*WHAT IS REQUIRED*: From the data below, copy out the lines starting at the one containing "The height and" and ending at the one containing "coord(941,32)", with both of those lines included. Leave the pictures out.
--- START OF RECORDS FOR THE EXERCISE ---
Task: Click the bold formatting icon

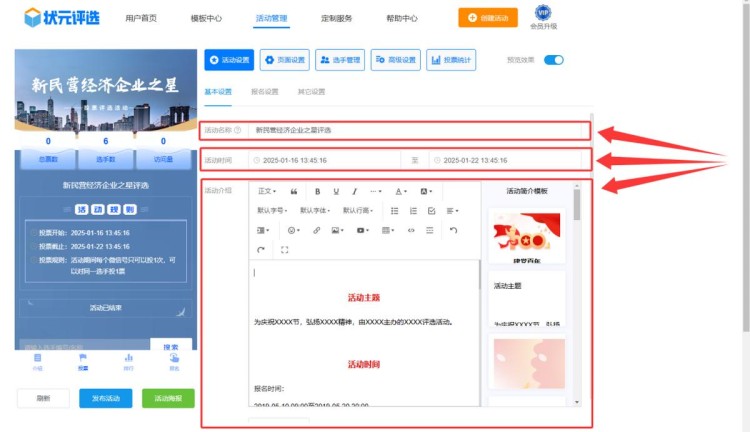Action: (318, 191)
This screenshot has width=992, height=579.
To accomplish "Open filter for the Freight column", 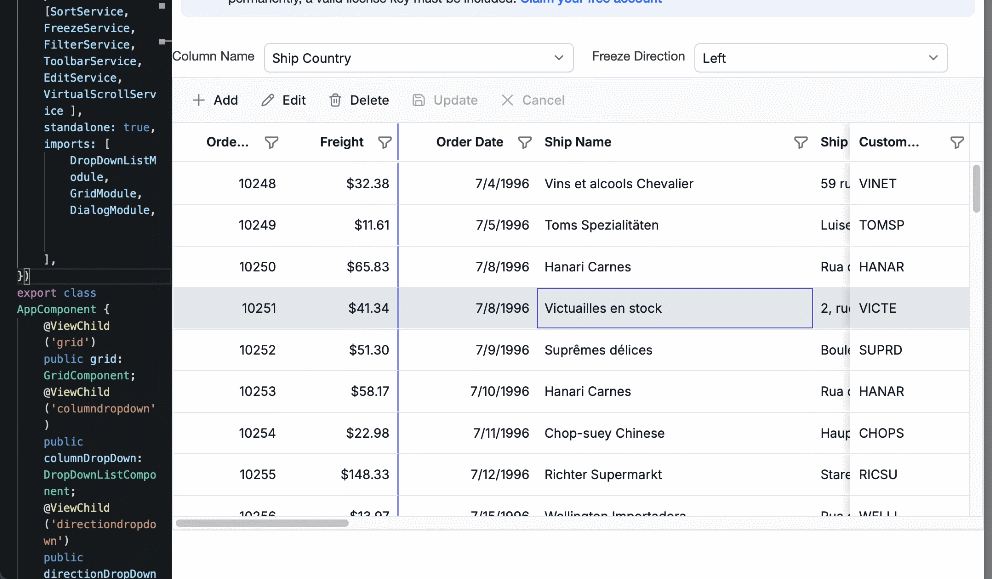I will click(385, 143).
--- END OF RECORDS FOR THE EXERCISE ---
--- START OF RECORDS FOR THE EXERCISE ---
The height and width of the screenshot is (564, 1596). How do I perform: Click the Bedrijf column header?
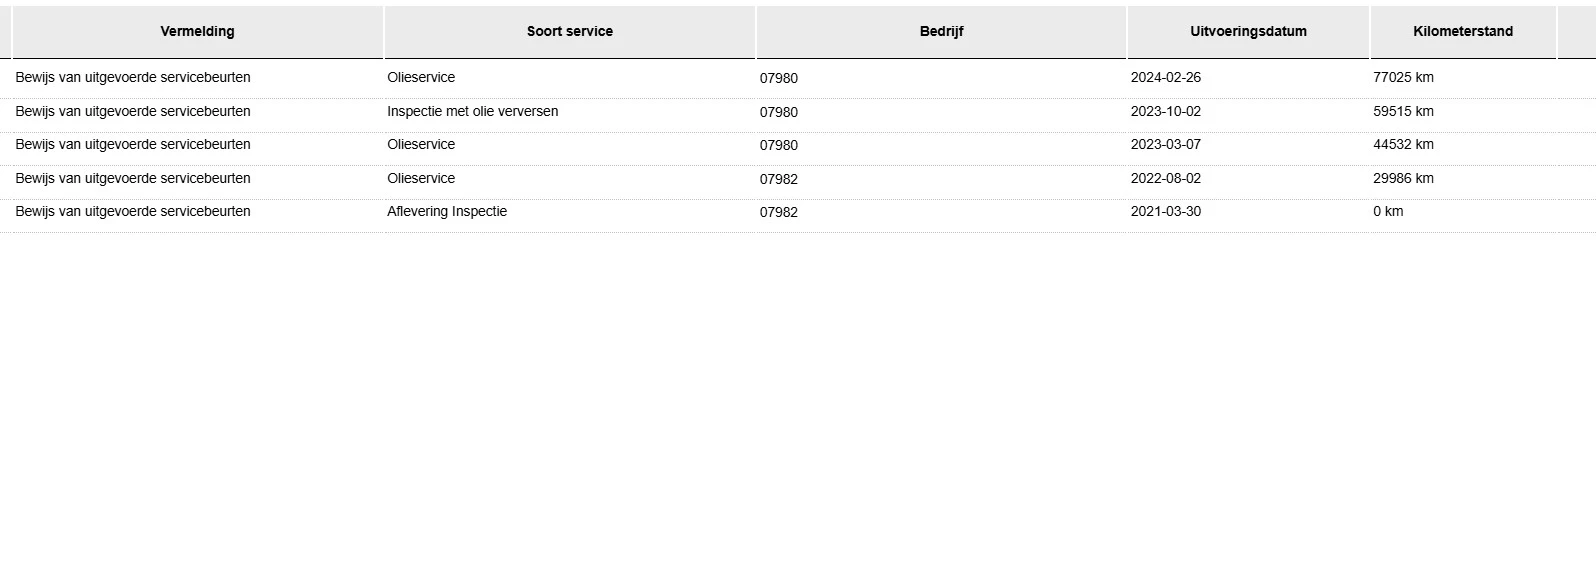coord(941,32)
--- END OF RECORDS FOR THE EXERCISE ---
*THE REPLY*:
The height and width of the screenshot is (564, 1596). How do I perform: Click the Bedrijf column header?
coord(941,32)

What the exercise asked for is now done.